When it comes to home construction in Cape San Blas, the CBRA zone designation can have several implications:

  1. Limited Federal Assistance: Properties within CBRA zones, including Cape San Blas, may have limited access to federal financial assistance for home construction and development. This limitation includes federally backed flood insurance, which may not be available for new construction or substantial improvements to existing structures within CBRA zones.
  2. No New Infrastructure: The CBRA prohibits federal funding for the construction of new infrastructure within designated CBRA zones. This restriction may impact the availability of public utilities and services for new homes built in Cape San Blas, as federal funds cannot be used to support the development of infrastructure in these areas.
  3. Private Insurance Requirements: Since federal flood insurance may not be available for properties within CBRA zones, homeowners in Cape San Blas may need to rely on private insurance options to protect their properties against flood damage. Private insurers may offer flood insurance coverage for properties in CBRA zones, although premiums and coverage terms may vary.
  4. Environmental Considerations: The CBRA aims to protect environmentally sensitive coastal areas, including barrier structures like Cape San Blas and Indian Pass, from development that could harm natural resources and ecosystems. As such, homeowners and developers on Cape San Blas and Indian Pass must adhere to environmental regulations and considerations when planning construction projects to minimize their impact on the local environment.

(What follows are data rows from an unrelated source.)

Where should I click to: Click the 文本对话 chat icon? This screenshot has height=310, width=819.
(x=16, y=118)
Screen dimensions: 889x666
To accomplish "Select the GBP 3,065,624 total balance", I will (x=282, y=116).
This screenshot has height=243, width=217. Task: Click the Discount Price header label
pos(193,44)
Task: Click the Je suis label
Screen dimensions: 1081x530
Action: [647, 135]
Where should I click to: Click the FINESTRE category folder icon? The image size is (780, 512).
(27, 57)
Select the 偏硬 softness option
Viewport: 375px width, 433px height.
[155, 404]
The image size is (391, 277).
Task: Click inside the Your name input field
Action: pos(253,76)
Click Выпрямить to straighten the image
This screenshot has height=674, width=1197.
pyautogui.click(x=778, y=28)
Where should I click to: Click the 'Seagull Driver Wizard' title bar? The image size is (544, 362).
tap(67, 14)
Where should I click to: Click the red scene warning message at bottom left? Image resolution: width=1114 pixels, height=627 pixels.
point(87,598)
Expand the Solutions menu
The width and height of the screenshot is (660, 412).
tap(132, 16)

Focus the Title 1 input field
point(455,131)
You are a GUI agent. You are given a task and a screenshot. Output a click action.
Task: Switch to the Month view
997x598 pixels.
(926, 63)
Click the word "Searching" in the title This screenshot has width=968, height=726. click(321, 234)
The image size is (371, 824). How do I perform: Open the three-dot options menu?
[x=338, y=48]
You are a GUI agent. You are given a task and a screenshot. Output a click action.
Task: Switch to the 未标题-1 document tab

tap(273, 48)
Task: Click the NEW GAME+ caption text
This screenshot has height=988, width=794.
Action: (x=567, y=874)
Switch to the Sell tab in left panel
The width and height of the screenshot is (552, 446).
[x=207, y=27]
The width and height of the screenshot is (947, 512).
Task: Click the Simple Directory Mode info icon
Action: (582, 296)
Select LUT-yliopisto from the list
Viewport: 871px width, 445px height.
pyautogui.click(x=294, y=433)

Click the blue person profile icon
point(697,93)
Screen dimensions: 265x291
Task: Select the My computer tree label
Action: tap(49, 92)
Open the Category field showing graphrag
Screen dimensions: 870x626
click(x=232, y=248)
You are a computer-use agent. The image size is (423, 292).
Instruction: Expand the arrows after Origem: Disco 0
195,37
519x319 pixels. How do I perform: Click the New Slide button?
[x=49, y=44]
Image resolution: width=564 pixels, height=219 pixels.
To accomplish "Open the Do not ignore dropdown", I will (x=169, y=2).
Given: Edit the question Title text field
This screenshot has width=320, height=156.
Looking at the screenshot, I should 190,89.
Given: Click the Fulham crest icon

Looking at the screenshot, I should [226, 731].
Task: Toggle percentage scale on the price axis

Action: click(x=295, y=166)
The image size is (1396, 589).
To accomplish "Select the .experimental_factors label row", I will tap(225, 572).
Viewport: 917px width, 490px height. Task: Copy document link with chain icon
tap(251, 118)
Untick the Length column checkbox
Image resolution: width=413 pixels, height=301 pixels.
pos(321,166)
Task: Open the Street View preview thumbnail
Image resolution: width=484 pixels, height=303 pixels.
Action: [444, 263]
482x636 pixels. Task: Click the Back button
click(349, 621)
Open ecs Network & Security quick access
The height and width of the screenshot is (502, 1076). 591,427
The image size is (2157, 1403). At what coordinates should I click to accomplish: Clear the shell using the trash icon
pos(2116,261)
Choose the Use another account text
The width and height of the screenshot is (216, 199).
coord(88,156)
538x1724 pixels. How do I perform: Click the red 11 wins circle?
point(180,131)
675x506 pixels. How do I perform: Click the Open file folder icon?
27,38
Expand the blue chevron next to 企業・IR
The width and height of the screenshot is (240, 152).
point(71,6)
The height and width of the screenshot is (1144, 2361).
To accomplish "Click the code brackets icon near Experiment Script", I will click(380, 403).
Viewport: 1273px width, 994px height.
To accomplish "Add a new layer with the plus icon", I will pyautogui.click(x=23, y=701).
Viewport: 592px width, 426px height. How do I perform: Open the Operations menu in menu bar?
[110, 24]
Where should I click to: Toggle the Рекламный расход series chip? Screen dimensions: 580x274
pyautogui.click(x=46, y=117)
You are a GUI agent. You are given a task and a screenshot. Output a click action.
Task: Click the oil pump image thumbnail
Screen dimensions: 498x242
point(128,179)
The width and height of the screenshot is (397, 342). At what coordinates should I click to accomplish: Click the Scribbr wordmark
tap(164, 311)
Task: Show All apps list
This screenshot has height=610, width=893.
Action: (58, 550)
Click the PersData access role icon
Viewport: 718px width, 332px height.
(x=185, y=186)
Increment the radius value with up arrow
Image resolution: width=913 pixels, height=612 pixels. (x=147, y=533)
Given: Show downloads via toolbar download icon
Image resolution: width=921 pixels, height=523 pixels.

Frequently asked questions regarding the CBRA zone:

  • “Does the CBRA zone prohibit home construction?”  The CBRA zone itself doesn’t directly prohibit home construction. However, it imposes some restrictions and limitations on federal financial assistance for development and construction within designated areas. Properties located within CBRA zones may face challenges in accessing federally backed flood insurance and certain types of government aid for construction or development projects. Additionally, private insurers may have their own requirements or considerations for properties within CBRA zones.


  • “Does the CBRA zone impact insurance premiums?”  Yes, the CBRA zone designation can impact insurance premiums, particularly for flood insurance. Properties located within CBRA zones may face limitations on accessing federally backed flood insurance through the National Flood Insurance Program (NFIP). Since NFIP coverage is often a primary source of flood insurance for homeowners in coastal areas, properties in CBRA zones may need to seek coverage from private insurers, which can result in higher premiums.


  • “How common are CBRA zones in Florida?”  CBRA zones are relatively common in Florida, especially along the state’s extensive coastline. Florida has numerous barrier islands, coastal marshes, and other coastal features that meet the criteria for inclusion in the Coastal Barrier Resources System (CBRS) established by the Coastal Barrier Resources Act (CBRA) of 1982.


Overall, the CBRA zone designation affects home construction by limiting access to federal assistance, restricting new infrastructure development, and emphasizing environmental conservation. Homeowners and developers should be aware of these implications and ensure compliance with CBRA regulations when planning and undertaking construction projects in the area. To preview the map, visit the Gulf GIS mapping website here (be sure to click on Map Layers>Building & Planning>COBRA):  https://maps2.roktech.net/GulfGoMaps4/?mapName=GIS#

The information herein is deemed reliable but not guaranteed. State and local ordinances subject to change. Please confirm all information before purchasing or permitting to build.